Brief 1: Output the rows below verbatim, starting at the line that contains "This screenshot has width=1094, height=646." and ending at the line that contains "click(268, 58)", with the pictures omitted.

Passage provided:
· · · ·

All-Inclusive Annual Listing Fees
    Nasdaq believes that the proposed amendments to Listing Rules 
5910(b)(2) and 5920(b)(2) to increase the all-inclusive annual fees 
listing fees as set

[[Page 84860]]

forth above are reasonable because of the increased costs incurred by 
Nasdaq, including due to price inflation. In that regard, the Exchange 
notes that its general costs to support listed companies and conduct 
the required associated regulatory oversight have increased. The 
Exchange also continues to expand and improve the services it provides 
to listed companies, the technology to deliver those services and the 
customer experience at the Nasdaq MarketSite. These improvements 
include the remodeling of a portion of Nasdaq's New York Headquarters 
used for company events, including market opening and closing bells, 
and the investment in technology to support ongoing trading.
    The Exchange also believes that the proposed amendments to the 
annual fees for equity securities are equitable because they do not 
change the existing framework for such fees, but simply increase the 
amount of certain of the fees to reflect increases in operating costs 
and the perceived value of a listing, including as a result of Nasdaq's 
advocacy efforts on behalf of listed companies. Similarly, as the fee 
structure remains effectively unchanged apart from increases in the 
rates paid by certain issuers, as described above, the changes to 
annual fees for equity securities neither target nor will they have a 
disparate impact on any particular category of issuer of equity 
securities.

· · · ·

Brief 2: Return verbatim the part of the passage on Nasdaq's annual listing fees starting at "[[Page 84860]]" and ending at "support ongoing trading.".

Source material:
· · · ·

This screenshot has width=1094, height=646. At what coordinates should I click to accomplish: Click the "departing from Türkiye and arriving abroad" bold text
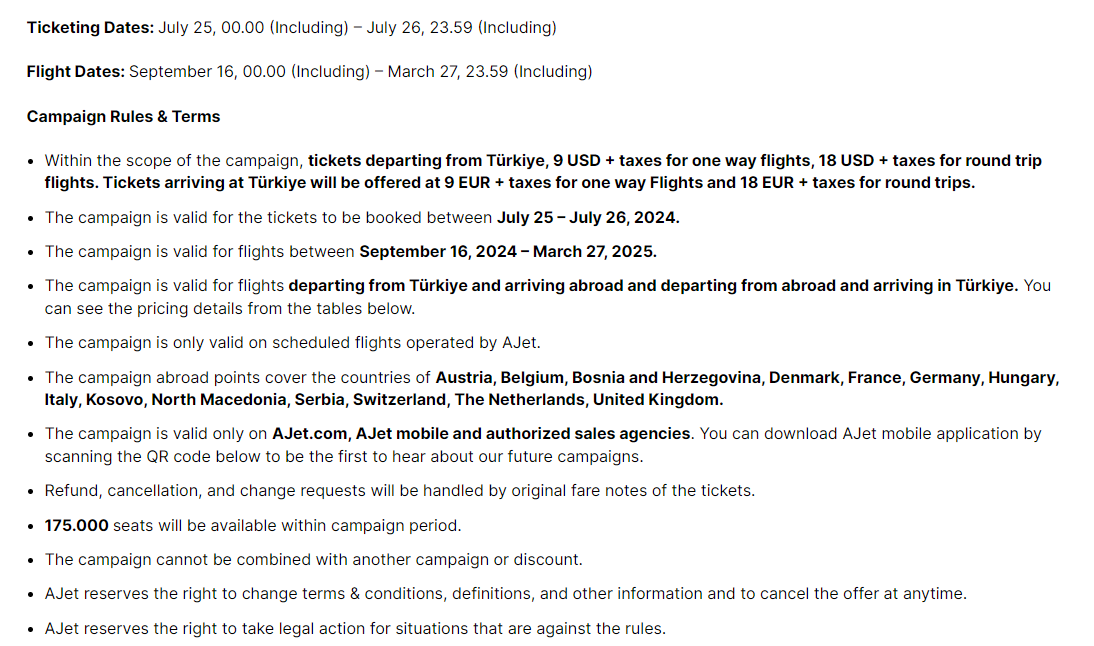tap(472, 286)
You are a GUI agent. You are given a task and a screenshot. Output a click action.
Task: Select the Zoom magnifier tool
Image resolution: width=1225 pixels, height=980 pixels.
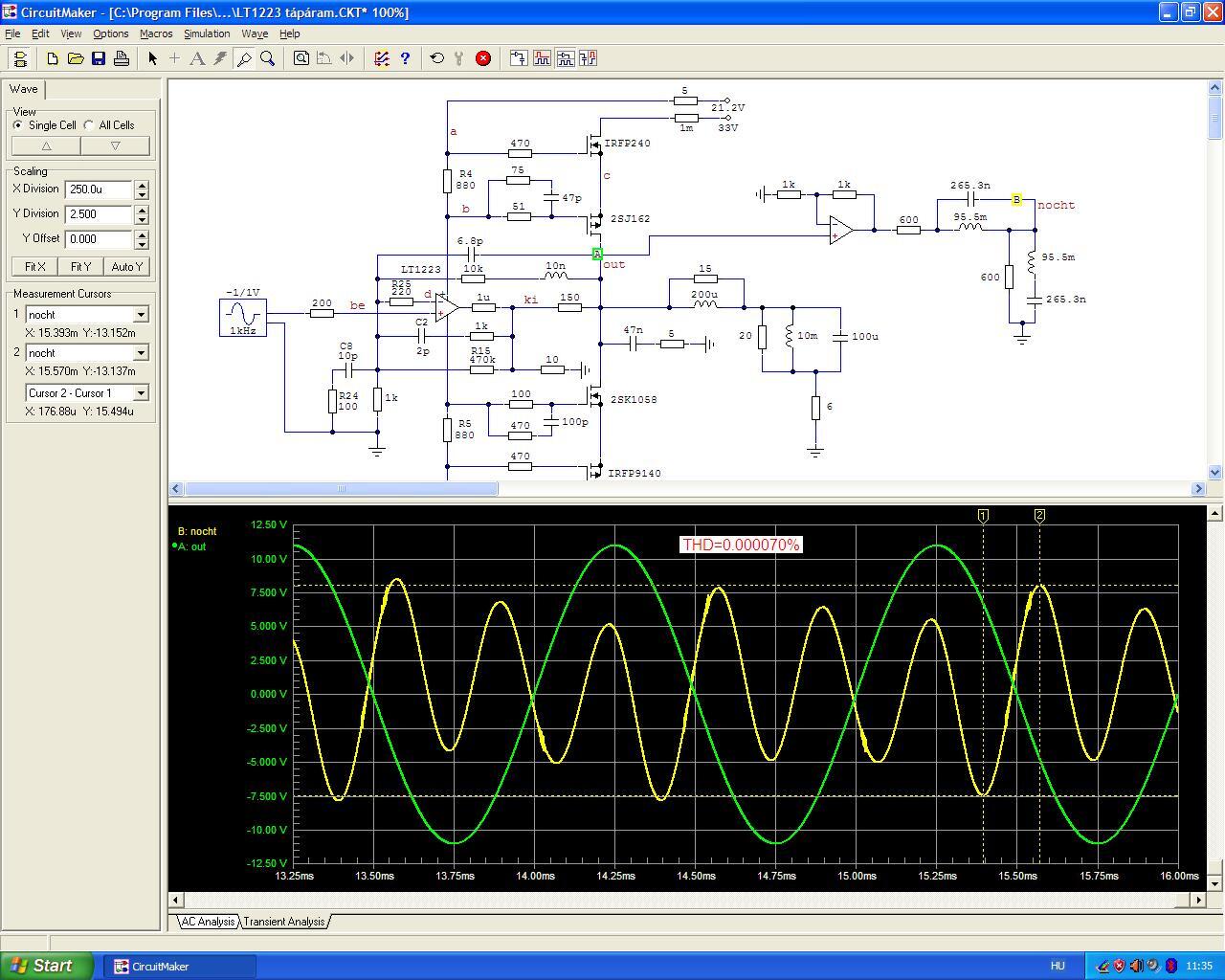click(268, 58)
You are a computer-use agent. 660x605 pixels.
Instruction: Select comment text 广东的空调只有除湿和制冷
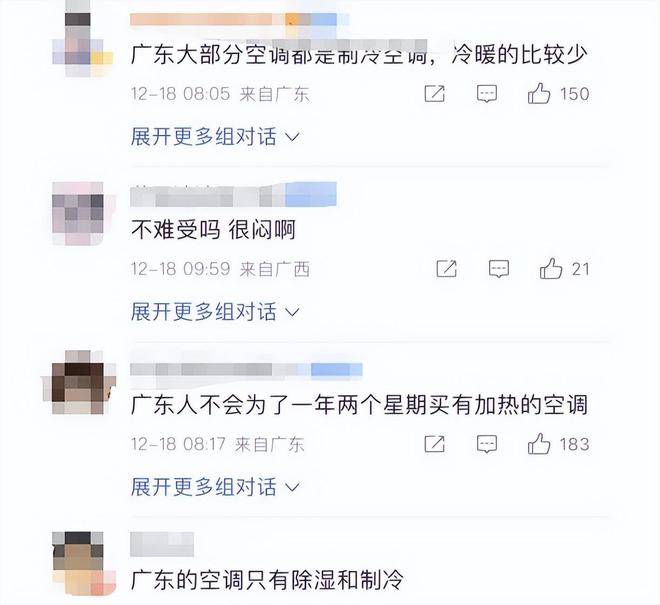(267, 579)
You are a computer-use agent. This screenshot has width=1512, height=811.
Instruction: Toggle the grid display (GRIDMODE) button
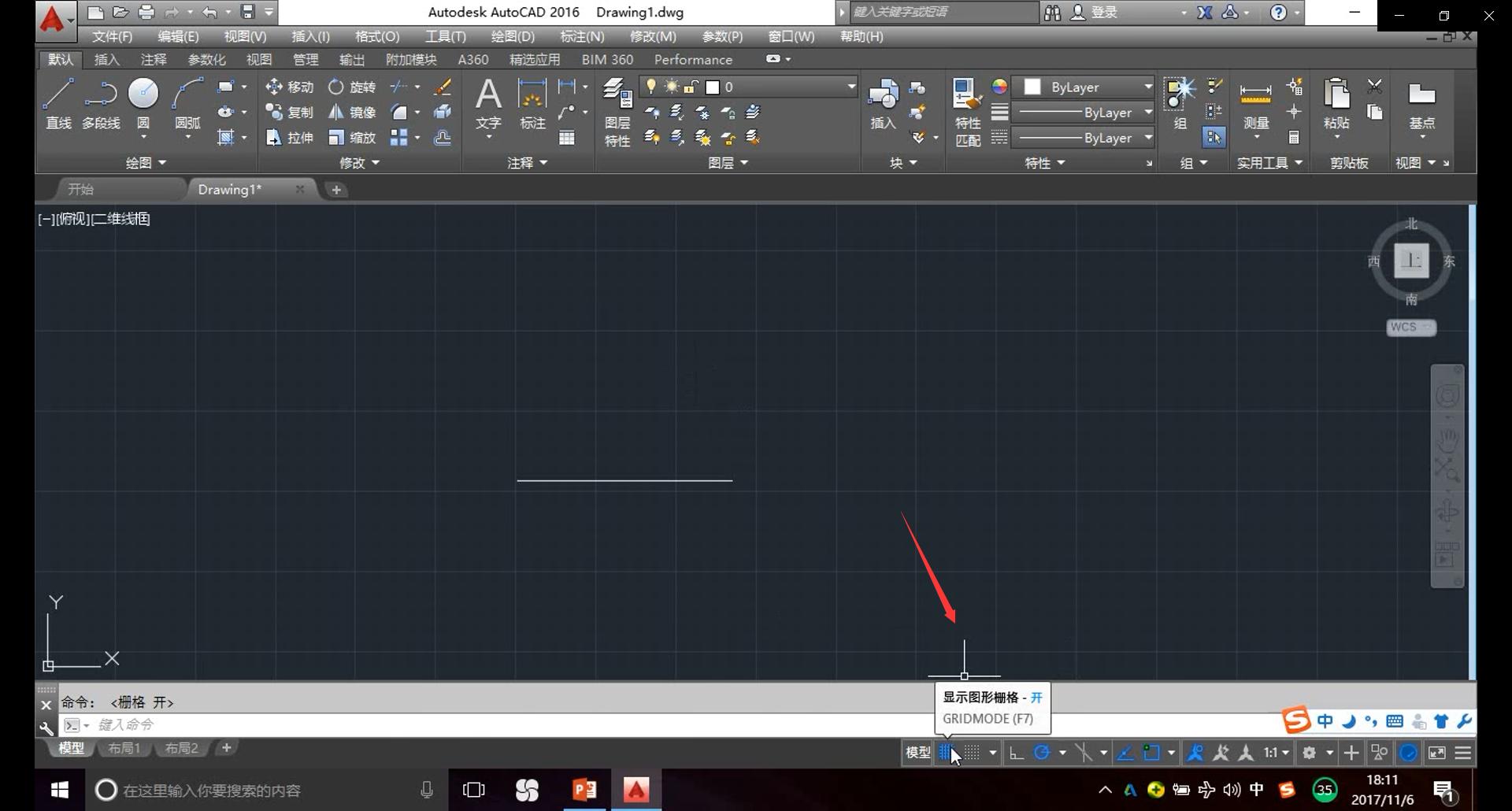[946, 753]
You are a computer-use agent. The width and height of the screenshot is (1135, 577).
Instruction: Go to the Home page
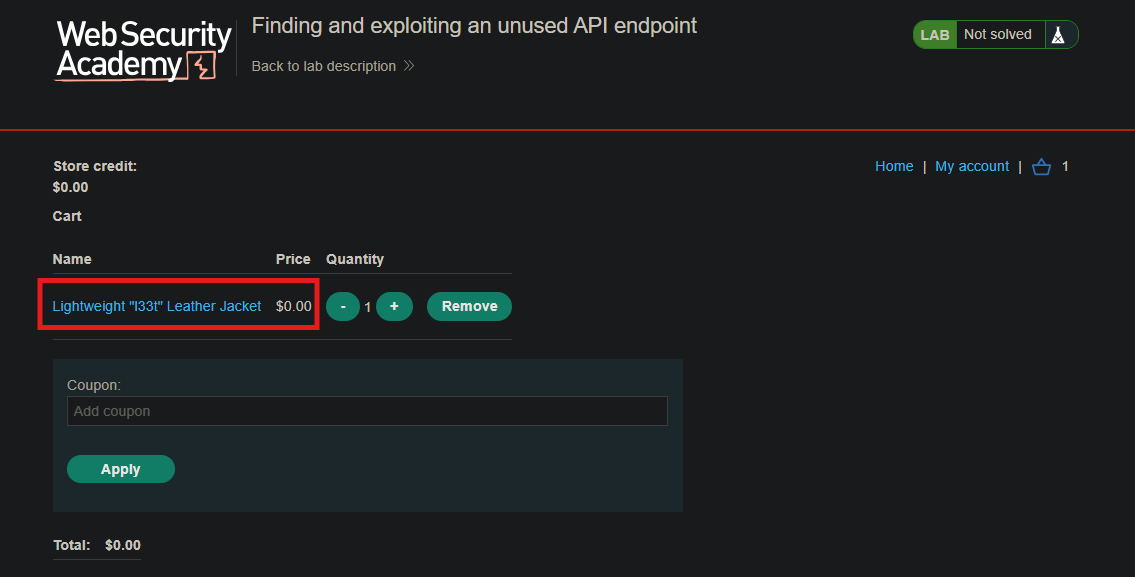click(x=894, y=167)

· · · ·

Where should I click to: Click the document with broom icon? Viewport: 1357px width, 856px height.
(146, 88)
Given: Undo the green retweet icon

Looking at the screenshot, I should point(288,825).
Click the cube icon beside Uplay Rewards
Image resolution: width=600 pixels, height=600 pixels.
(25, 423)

· · · ·

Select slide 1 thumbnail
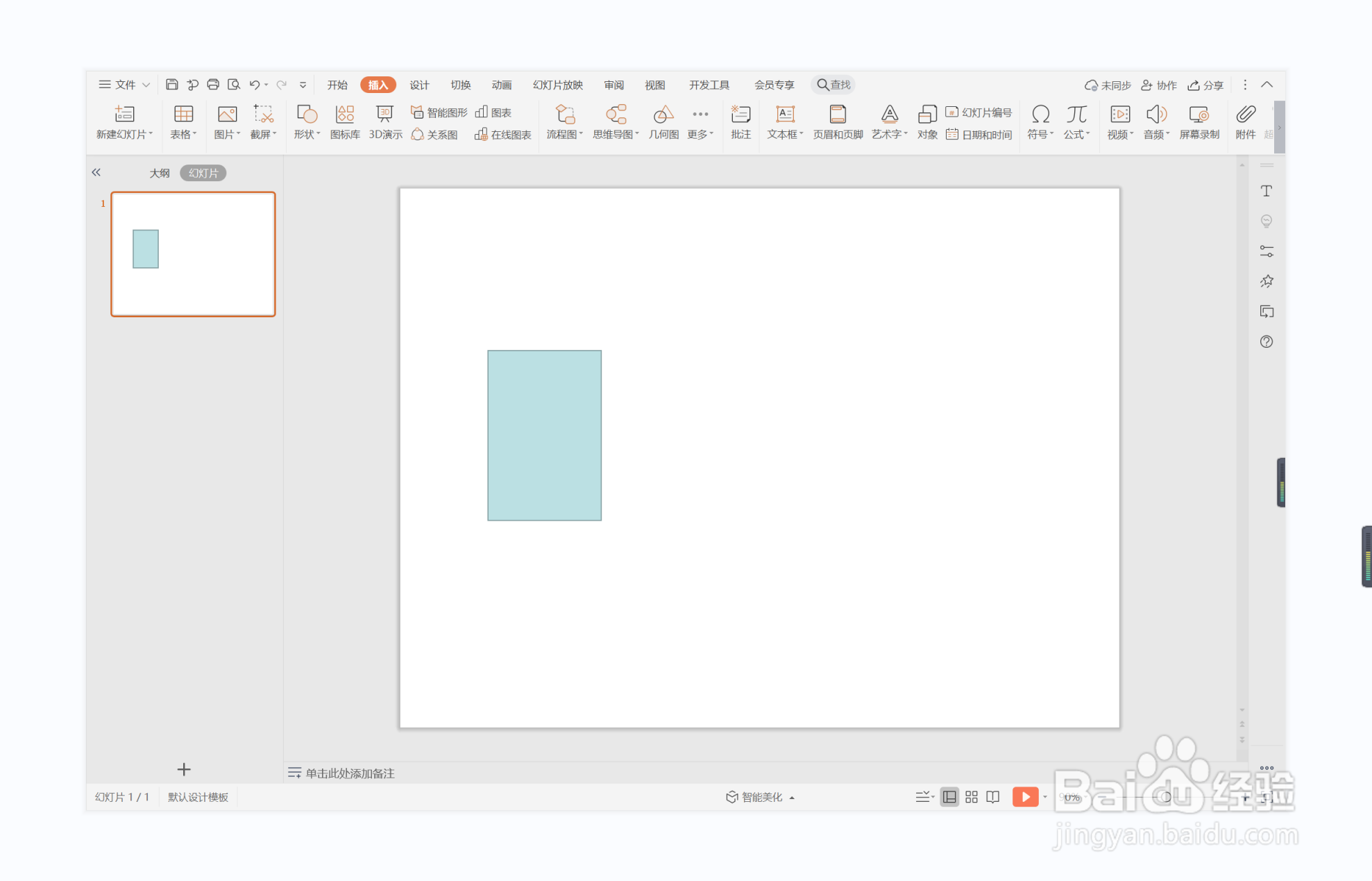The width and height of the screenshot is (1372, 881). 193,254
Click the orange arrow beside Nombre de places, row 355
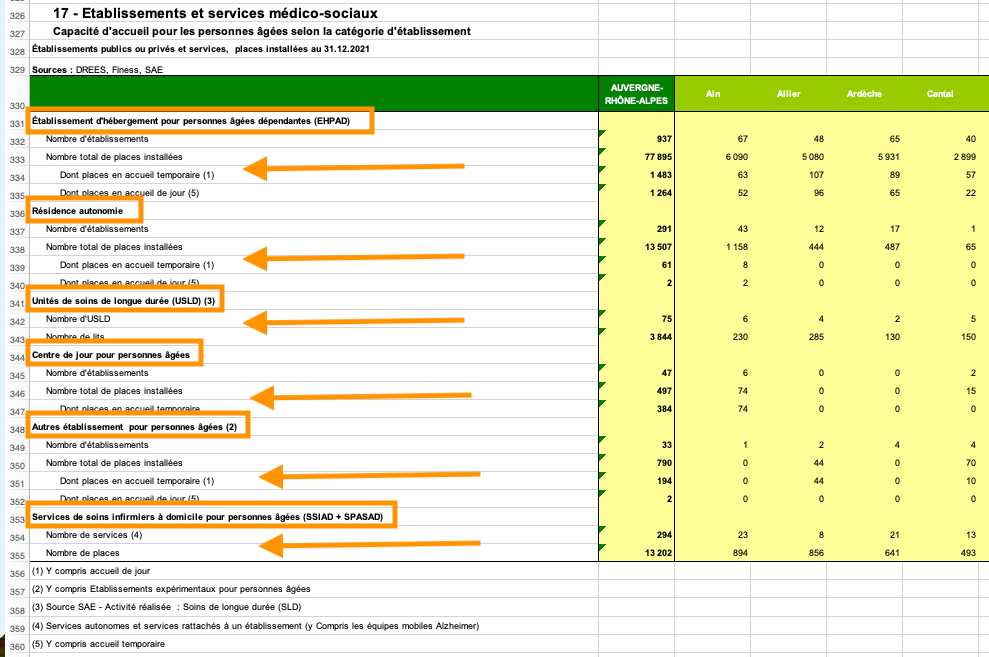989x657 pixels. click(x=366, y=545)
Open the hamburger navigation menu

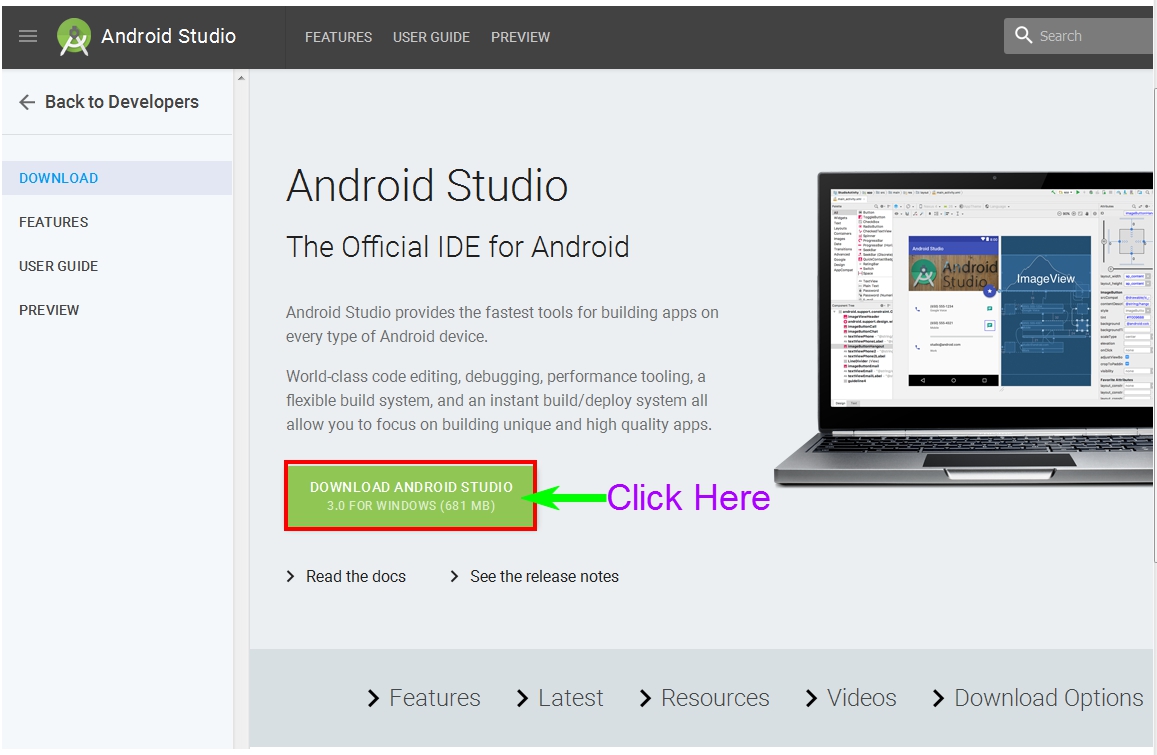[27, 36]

· · · ·

Final answer 1:
This screenshot has width=1094, height=646. At what coordinates should I click to accomplish: Click the "departing from Türkiye and arriving abroad" bold text
tap(472, 286)
You are a GUI agent. You are given a task and a screenshot. Output a click action.
Task: Select the Zoom magnifier tool
Image resolution: width=1225 pixels, height=980 pixels.
click(268, 58)

Final answer 2:
[[Page 84860]]

forth above are reasonable because of the increased costs incurred by 
Nasdaq, including due to price inflation. In that regard, the Exchange 
notes that its general costs to support listed companies and conduct 
the required associated regulatory oversight have increased. The 
Exchange also continues to expand and improve the services it provides 
to listed companies, the technology to deliver those services and the 
customer experience at the Nasdaq MarketSite. These improvements 
include the remodeling of a portion of Nasdaq's New York Headquarters 
used for company events, including market opening and closing bells, 
and the investment in technology to support ongoing trading.